Sun's early systems replaced DEC machines that also ran Joy's Berkeley Unix software, Bechtolsheim said. "What [customers] were going to get with the Sun machine was exactly the same software at one-tenth the price of the hardware," said Bechtolsheim.

Pondering how much opportunity there is in the computing industry today, Joy said there has been an increase. "There's more opportunity now than before because there's more disciplines in which there is the same kind of opportunity," Joy said.

But Joy does expect the industry to have difficulties in continuing to boost performance in hardware. "We're getting down to places where metals don't scale," Joy said. Technologists could migrate to a different technology, he added. Khosla was more optimistic, saying he did not believe in limits.

In other highlights:

-- Joy noted that Sun had tried to buy Apple Computer and also attempted to partner with it on many occasions, but to no avail. "We were very close to having Apple use Sparc and that didn't happen," said Joy, noting Apple's new use of Intel chips.

-- Discussing patents, McNealy characterized the company's $92 million patent settlement in 2004 with Eastman Kodak as merely a high-interest loan. As Kodak involves itself in digital processing technology, it is sure to need Sun's intellectual property, he said. McNealy did not cite Kodak by name, but referred to it as a film company.
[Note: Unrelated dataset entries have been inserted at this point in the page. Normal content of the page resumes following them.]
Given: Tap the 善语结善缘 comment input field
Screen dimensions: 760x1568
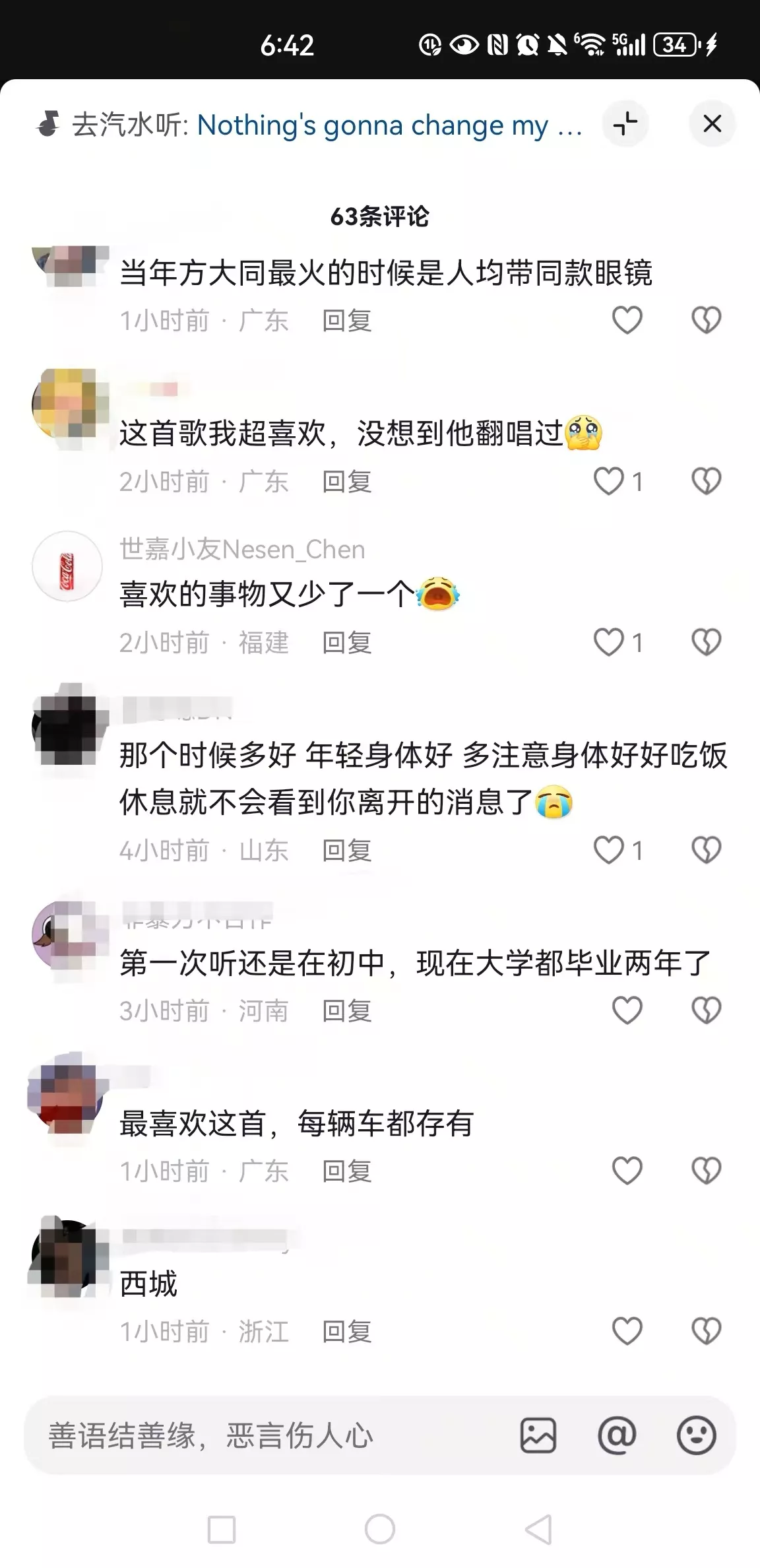Looking at the screenshot, I should coord(277,1435).
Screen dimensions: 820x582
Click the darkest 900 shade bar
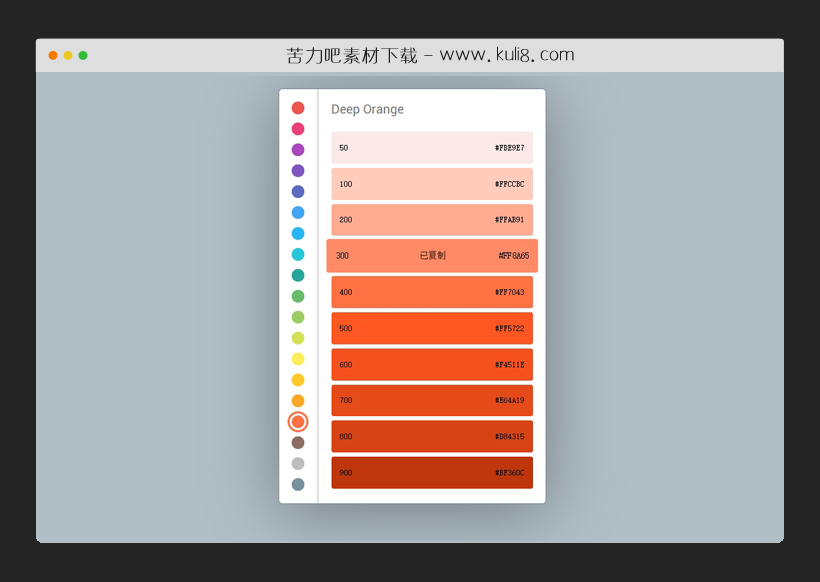[431, 472]
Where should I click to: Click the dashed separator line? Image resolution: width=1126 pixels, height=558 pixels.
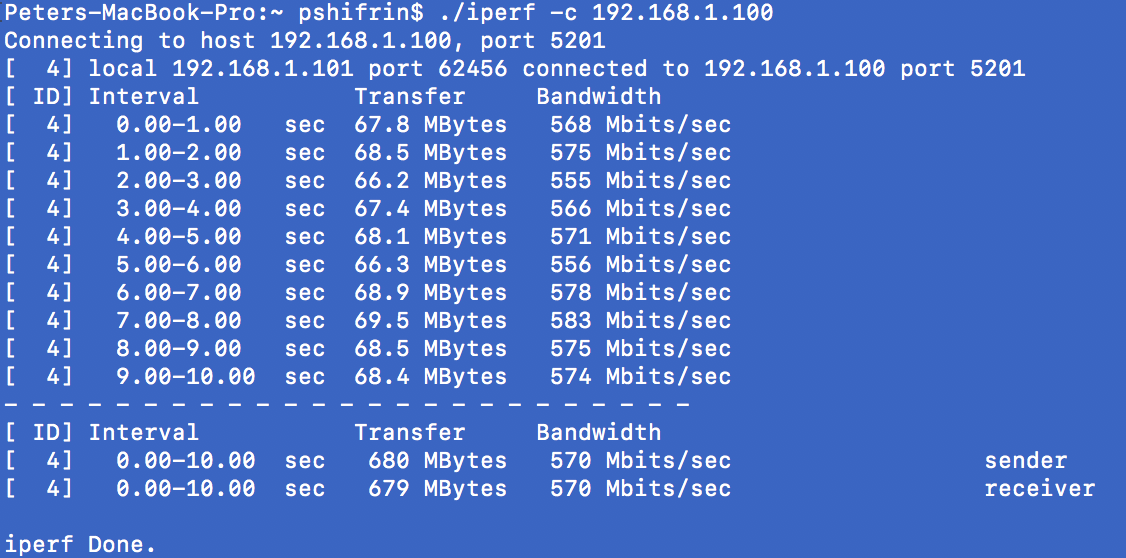pos(347,405)
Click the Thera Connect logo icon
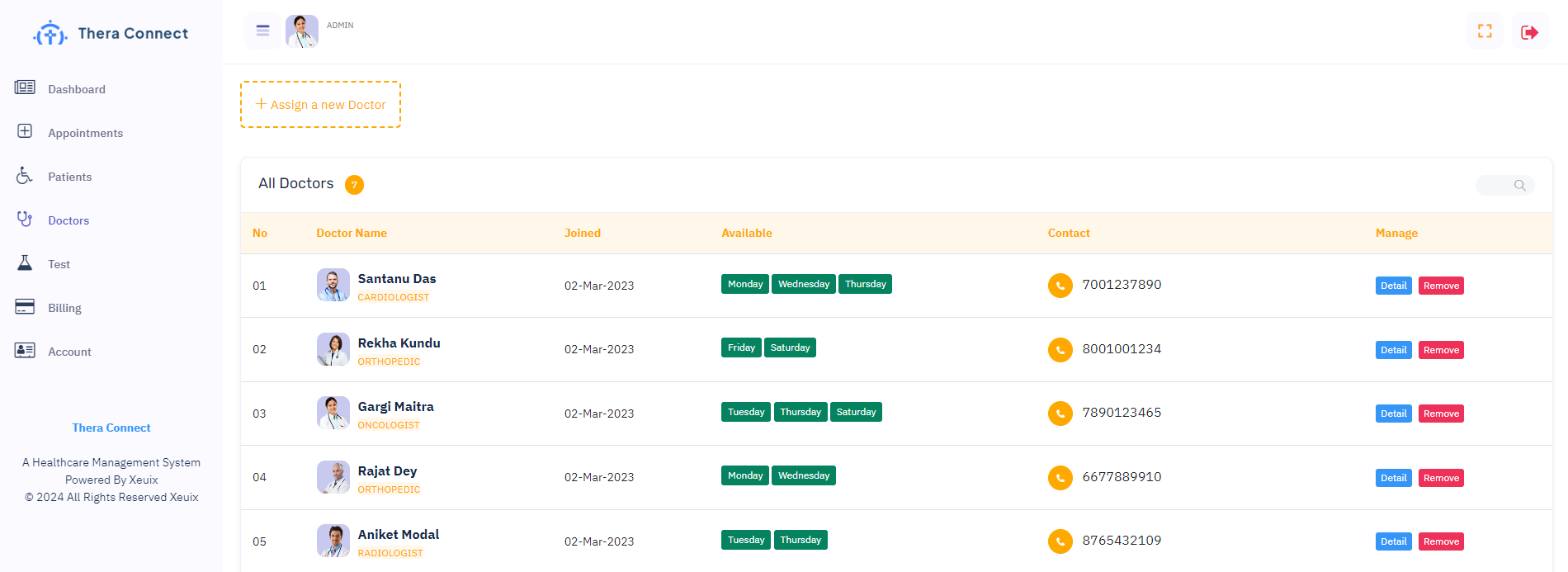Viewport: 1568px width, 572px height. (50, 34)
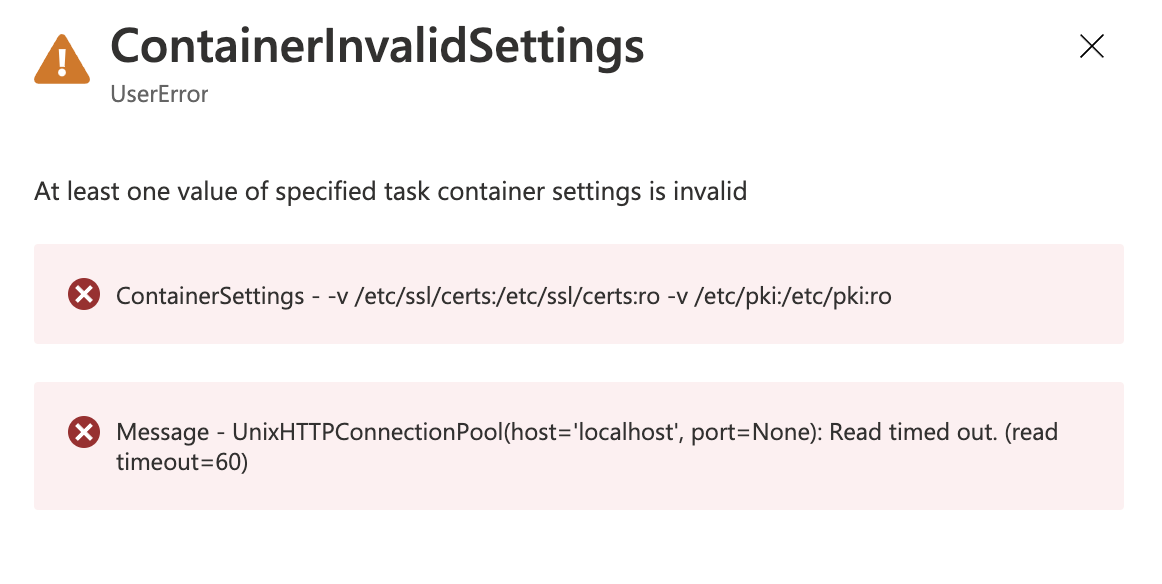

-- McNealy, asked by an audience member why he did not use his iPod very much, responded that tending to his four young sons did not leave him much spare time to use the device. McNealy also said iPods would be displaced by improved cell phones in five to seven years.'

-- Sun's Rock supercomputing technology, now in development, was noted by McNealy.

-- It was noted that nearly 200,000 employees have worked for Sun, with Bechtolsheim holding the designation as the company's first employee. The number most recently was 198,897 employees in and out of the company since 1982, according to Gage.

-- Khosla touted his current venture in bio-fuels as a potential replacement for petroleum. Hydrogen-based energy is not the answer, according to Khosla.